As I watched the Obama/Romney debate unfold, I was reminded of The Great Debate of 1960 between Sen. John F. Kennedy and Vice President Richard M. Nixon. It’s too bad that President Barack Obama’s prep team didn’t have it in mind.
In 1960 the Nixon/Kennedy presidential debate afforded the voters the first opportunity to see their candidates in action and the visual contrast was dramatic. The session was about domestic politics as was this present skirmish. Mr. Nixon was in an ill-fitting shirt and he refused makeup to improve his sallow complexion and to erase a perpetual “five o’clock shadow.” By contrast, Mr. Kennedy appeared energetic and well-rested.
For those deprived of a visual cue, radio listeners declared Mr. Nixon the winner of the debate. But the 70 million who tuned in to watch, overwhelmingly, declared Mr. Kennedy as the victor. Television viewers focused on what they saw, not necessarily on what they heard. History repeated itself again Wednesday. Mr. Romney appeared charismatic and in control, while Mr. Obama looked like he really wanted to be at dinner instead of on stage for his 20th wedding anniversary celebration.
The optics for Obama were all wrong. His podium was not central to the camera shots. He always was akimbo when he was answering questions. The camera shots of Mr. Romney had him turned up front and center to the camera. The total effect made the President look evasive, while Mr. Romney was answering “dead on.” The Obama team clearly is at fault for not vetting the camera angles.
The “ums” and “ahs” didn’t help Mr. Obama, even with the radio crowd. Reading the transcripts of the debate only might have helped voters conclude that it was a “draw.” CBS and CNN did split screens. The Republican challenger looked at the president and Mr. Obama’s downward glance at his notes for much of the debate made it look like he was disengaged and furtive.
Mr. Romney’s approach of being both a candidate and the moderator on occasion gave him an “in-charge” persona. Mr. Obama was too meek and appeared to be on the ropes. He missed many opportunities to pin Mr. Romney to specifics or outright pivots in his position. The Democrat president was far too defensive in his answers. He even sounded a bit whiny when he talked about not promising to be a perfect president, a promise that his opponent probably thought was one he kept.

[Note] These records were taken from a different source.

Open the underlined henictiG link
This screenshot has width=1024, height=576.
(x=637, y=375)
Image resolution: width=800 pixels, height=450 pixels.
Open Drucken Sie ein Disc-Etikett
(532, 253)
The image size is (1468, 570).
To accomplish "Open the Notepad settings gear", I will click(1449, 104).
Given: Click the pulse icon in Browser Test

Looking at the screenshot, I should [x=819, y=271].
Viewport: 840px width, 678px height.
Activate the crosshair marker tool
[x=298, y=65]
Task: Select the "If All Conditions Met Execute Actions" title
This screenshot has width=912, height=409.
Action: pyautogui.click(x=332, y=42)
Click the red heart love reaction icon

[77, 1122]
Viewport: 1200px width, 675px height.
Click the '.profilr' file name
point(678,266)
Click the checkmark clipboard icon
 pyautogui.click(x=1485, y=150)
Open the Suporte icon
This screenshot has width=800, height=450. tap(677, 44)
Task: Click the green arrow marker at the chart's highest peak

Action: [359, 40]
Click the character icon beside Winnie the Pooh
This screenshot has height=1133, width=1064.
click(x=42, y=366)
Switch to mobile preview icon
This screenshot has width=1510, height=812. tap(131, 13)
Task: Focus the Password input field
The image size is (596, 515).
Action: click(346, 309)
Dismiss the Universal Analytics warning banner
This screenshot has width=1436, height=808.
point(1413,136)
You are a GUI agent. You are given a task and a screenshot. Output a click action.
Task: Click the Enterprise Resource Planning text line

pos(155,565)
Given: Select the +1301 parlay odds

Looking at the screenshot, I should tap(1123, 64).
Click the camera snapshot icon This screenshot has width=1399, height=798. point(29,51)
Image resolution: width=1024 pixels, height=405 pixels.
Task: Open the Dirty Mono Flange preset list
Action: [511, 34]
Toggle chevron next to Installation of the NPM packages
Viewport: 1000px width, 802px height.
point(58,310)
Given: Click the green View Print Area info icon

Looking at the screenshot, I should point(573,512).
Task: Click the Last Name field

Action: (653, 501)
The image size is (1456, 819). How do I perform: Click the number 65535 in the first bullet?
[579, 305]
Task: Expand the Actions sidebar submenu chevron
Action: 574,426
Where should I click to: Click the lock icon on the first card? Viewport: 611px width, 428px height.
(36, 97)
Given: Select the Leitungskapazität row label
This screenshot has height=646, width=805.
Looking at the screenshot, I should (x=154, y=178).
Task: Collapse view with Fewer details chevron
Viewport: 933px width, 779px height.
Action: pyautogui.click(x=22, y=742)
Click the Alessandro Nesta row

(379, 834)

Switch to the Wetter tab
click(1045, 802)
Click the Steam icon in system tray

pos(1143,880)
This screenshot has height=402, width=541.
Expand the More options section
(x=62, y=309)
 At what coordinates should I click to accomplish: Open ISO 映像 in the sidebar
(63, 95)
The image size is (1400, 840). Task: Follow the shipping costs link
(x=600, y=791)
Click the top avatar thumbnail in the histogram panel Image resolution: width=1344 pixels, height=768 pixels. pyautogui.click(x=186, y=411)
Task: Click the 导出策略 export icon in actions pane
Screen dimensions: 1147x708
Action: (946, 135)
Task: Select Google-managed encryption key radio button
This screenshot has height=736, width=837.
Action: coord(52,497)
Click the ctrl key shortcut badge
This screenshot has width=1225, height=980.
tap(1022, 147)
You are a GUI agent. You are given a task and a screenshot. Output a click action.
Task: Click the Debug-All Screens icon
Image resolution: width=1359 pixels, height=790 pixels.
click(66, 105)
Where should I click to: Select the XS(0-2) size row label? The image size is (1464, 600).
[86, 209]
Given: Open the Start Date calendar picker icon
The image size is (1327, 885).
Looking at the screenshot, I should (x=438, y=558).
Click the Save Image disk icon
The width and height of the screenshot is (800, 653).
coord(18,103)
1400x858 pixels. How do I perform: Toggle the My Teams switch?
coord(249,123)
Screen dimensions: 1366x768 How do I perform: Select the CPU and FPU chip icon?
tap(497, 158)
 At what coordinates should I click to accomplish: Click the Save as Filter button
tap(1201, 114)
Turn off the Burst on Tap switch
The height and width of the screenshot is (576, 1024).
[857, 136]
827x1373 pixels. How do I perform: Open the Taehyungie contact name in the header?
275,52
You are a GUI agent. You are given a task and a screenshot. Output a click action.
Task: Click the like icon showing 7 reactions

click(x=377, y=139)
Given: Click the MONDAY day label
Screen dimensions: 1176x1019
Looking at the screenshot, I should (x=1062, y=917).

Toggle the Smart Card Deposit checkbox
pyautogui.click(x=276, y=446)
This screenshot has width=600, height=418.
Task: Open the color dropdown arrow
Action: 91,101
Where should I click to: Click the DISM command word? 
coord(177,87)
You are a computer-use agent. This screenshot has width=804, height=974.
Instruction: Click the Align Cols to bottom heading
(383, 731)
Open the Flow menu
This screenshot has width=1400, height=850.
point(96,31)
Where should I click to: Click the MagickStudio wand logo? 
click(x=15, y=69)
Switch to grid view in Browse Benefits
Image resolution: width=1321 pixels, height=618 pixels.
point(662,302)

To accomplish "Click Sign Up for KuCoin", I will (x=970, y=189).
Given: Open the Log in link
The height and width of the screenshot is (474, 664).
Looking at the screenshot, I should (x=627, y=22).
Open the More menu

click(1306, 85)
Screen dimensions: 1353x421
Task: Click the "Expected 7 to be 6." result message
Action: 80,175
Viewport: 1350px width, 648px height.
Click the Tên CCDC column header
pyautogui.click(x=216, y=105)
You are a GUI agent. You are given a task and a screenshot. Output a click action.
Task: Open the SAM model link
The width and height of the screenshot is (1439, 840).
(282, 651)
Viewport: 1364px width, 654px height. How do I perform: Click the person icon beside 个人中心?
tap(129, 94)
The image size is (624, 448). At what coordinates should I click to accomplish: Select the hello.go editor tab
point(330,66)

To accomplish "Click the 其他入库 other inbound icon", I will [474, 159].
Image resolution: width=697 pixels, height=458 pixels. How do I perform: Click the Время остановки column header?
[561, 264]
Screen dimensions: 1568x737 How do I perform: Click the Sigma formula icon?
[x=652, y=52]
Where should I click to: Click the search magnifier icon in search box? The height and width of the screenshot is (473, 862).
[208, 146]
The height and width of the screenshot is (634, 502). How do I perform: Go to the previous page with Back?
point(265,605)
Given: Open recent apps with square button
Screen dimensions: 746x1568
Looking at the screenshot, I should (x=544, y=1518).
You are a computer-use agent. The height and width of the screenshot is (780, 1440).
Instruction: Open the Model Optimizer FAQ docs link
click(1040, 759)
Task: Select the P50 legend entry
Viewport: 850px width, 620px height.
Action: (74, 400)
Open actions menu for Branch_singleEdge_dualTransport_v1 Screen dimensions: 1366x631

The atmospheric tone of the debate hurt Mr. Obama, perhaps irreparably. Granted, there are two more debates but this one was on domestic issues. The content of this debate was stage center for the voting public. While foreign affairs, for example, which is the subject of a subsequent debate is vitally important, folks are more interested in the impact of the presidency on their lives. Foreign policy invariably also impacts the quality of life for citizens and job growth, but the public has a hard time understanding this nexus. Bread-and-butter issues on the home front are easier for them to understand.
It wouldn’t surprise me if you see Mitt Romney spurt ahead in the polls and most of the swing states. The momentum on his side will be hard for Obama to derail, now that the president’s train ran off the track.